Hong Kong mass housing price growth to hit up to 3% this year | Realestate Asia
, Hong Kong

Hong Kong mass housing price growth to hit up to 3% this year

Meanwhile, luxury home prices could jump by 3-5%.

Knight Frank says Hong Kong's residential market sentiment was positive amid a vibrant market in November, with both primary and secondary sales recording an uptick in transaction volume. According to the Land Registry, 5,409 residential units were sold in November, up 16.5% MoM. Total sales value edged up 3.2% to HK$51.3 billion. 

Here's more from Knight Frank:

Primary sales continued to be robust, rising 45.6% MoM to 1,854 units. Hang Lung Properties’ new residential project in Kowloon East, The Aperture, was oversubscribed by 14 times in its first batch of flats, and over 75% of the available units were sold. 

There were some notable transactions in the luxury market during the month.

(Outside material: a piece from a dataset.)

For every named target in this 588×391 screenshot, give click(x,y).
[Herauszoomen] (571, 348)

For instance, a transaction in Central Peak II reached a record high for Mid-Levels East, with a 3,723-sq-ft-house selling for HK$386.8 million or HK$103,895 per sq ft, indicating continued demand for highquality prime properties. 

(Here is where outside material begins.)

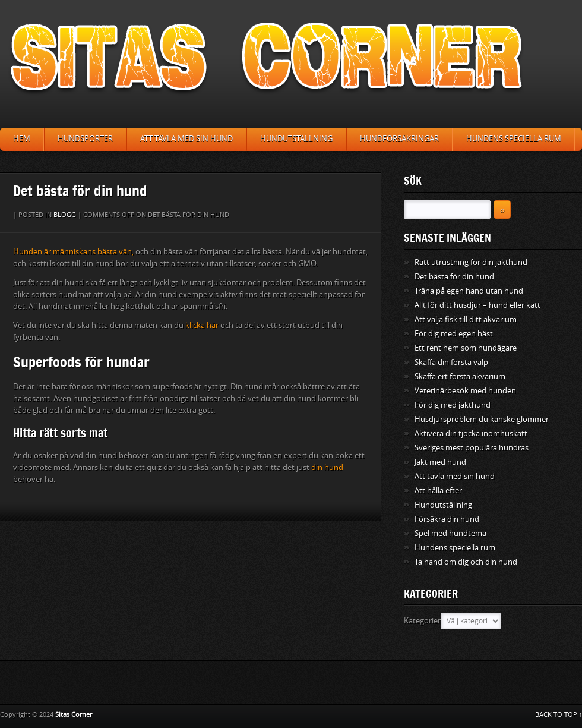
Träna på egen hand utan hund (469, 291)
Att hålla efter (438, 490)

As at the end of November, 30 residential projects with 16,011 units were waiting for approval for presales, the highest number since August 2018. More new flats are expected to hit the market in the coming quarters. 

With fewer residential plots being tendered through government auction, some developers have increased their land bank by applying for planning authorization to convert plots approved for non-domestic use to domestic use. Among the notable cases, Star Properties paid a premium of HK$818 million to convert an industrial site to residential development, which is expected to provide about 300 units. 

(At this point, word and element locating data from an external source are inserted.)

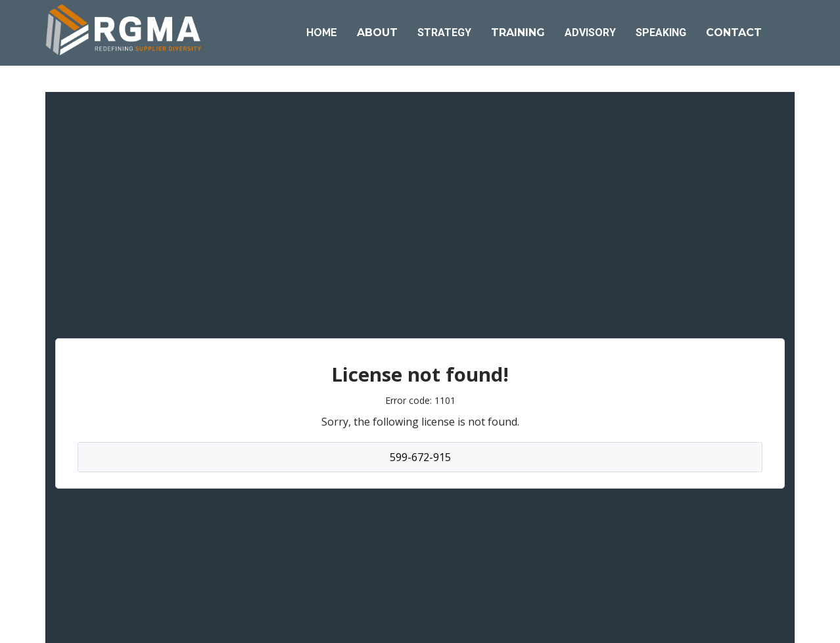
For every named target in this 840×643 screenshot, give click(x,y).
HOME (321, 32)
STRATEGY (444, 32)
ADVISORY (590, 32)
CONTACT (734, 32)
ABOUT (377, 32)
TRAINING (518, 32)
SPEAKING (661, 32)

Going forward, given the gradual economic recovery and the low interest rate environment, we maintain our optimistic outlook for the residential market. We expect mass housing prices to go up by 0% to 3% in 2022, and luxury prices to increase 3% to 5%, given the expected Hong Kong–Mainland border reopening.

With more new projects launches and various finance schemes offered by developers, more purchasing power in the secondary market is expected to shift to the primary market, so we expect the transaction volume ratio of first-hand to second-hand homes to be about 30:70 in 2022, and total residential transaction volume to be about 60,000 to 65,000 units next year.